それを地に植えしばらくすると、グングンと7~8枚の葉が伸びる・・・まだ幹はない。
成長し古い葉が枯れ落ち始めると、幹が形成されてくる。
が・・・このくらいでは実はまだできない。
幹が3メートルほどの高さになると、花芯を出して実が成りはじめ、やがて高さ20メートル以上にも成長する。
上の画像では、左上に実がいくつか見えている。
熱帯の海仕事に憧れ、脱サラして、フィリピンに来て10数年、ダイビングインストラクターという職業のせいか、今までフィリピンの海にばかりに目がいってました。
ところがリゾート建設にかかわるようになり、改めて、ヤシの存在の大きさに気が付いた次第です。
椰子の実から芽が出て成長し、やがて実を付けるに至り、その実を食すまで、生活の中の一部となっておりました。
あるいは、植え替えて椰子の成長を楽しみ、はたまた、老木を切り倒して心を痛めました。
人々の暮らしに深く関わり、様々な恩恵をもたらす椰子の木については、このブログでも拙い文章で申し上げてきましたので、今回は言いません。
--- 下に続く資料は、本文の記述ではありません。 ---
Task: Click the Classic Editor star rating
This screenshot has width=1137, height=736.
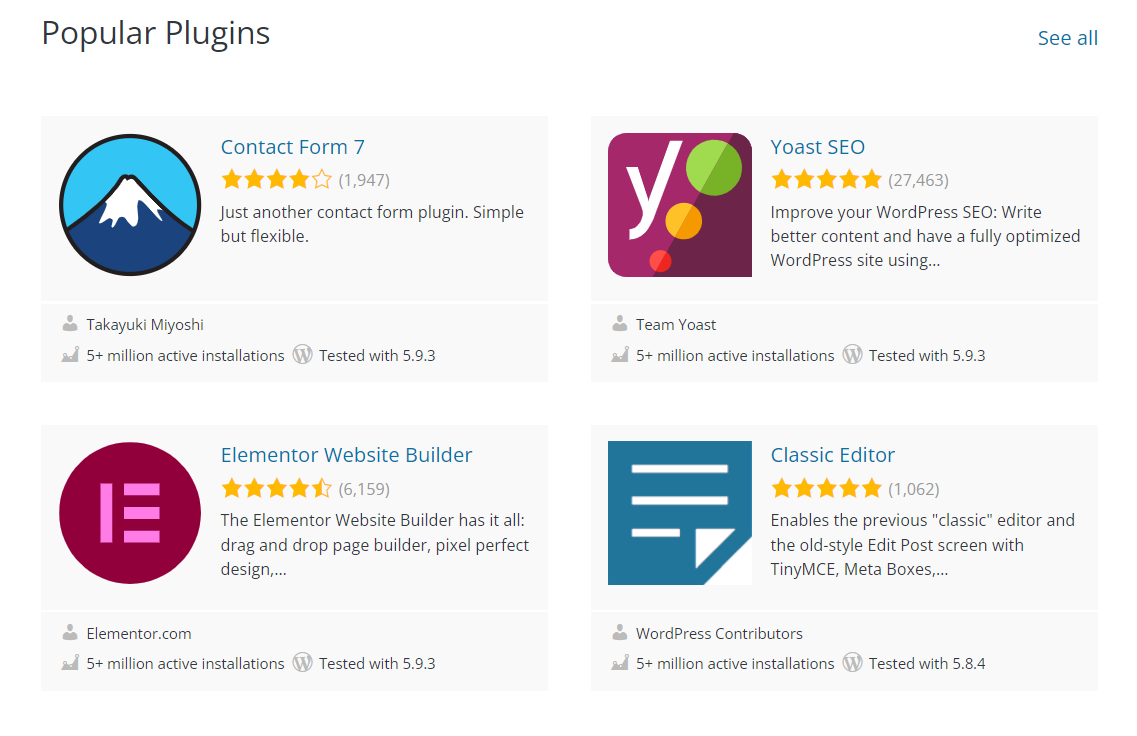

申し上げたいのは、椰子の木の、あるいは椰子の葉の“揺れる様”です。
じっくり見ると、これが実に風雅なのです。
晴れて風のない日でも、眠っているようで、ちらと身じろぎするように葉を揺らす。
あるいは、風の日に、波がうねる様に葉が複雑なダンスをする。
風が強いと、高さ20メートルをゆうに越す椰子の木が、幹をたわませて風をしのいだり、見ていて飽きません。
日本の樹木にはない”風情”だと思います。
私だけかも知れませんが、心癒されます。
食事中など、気が付くと窓の外の椰子の木に見とれて、ボ~ツとしている時があります。
奥様は、私がとうとう“恍惚の人”になってしまったかと、思っているかもです。
世界中では、何十億本も有るだろう、椰子は木としては個性的です。
椰子の木は、生長と共に⁽古い⁾葉を落としていくので、先端にしか葉はありません。
『枝』というものも、ないのです。
真っ直ぐに、時にはせり上がるように曲がりながら、幹一本で天頂を目指します。
先端だけに、どっさりと葉と実をつけて。
いくつになっても腰が定まらず、あちこちとフラフラする私フウテンにとっては、好ましい、大変潔(いさぎよ)い生き方のように思えます。
人として、見習いたい生き方と感じます。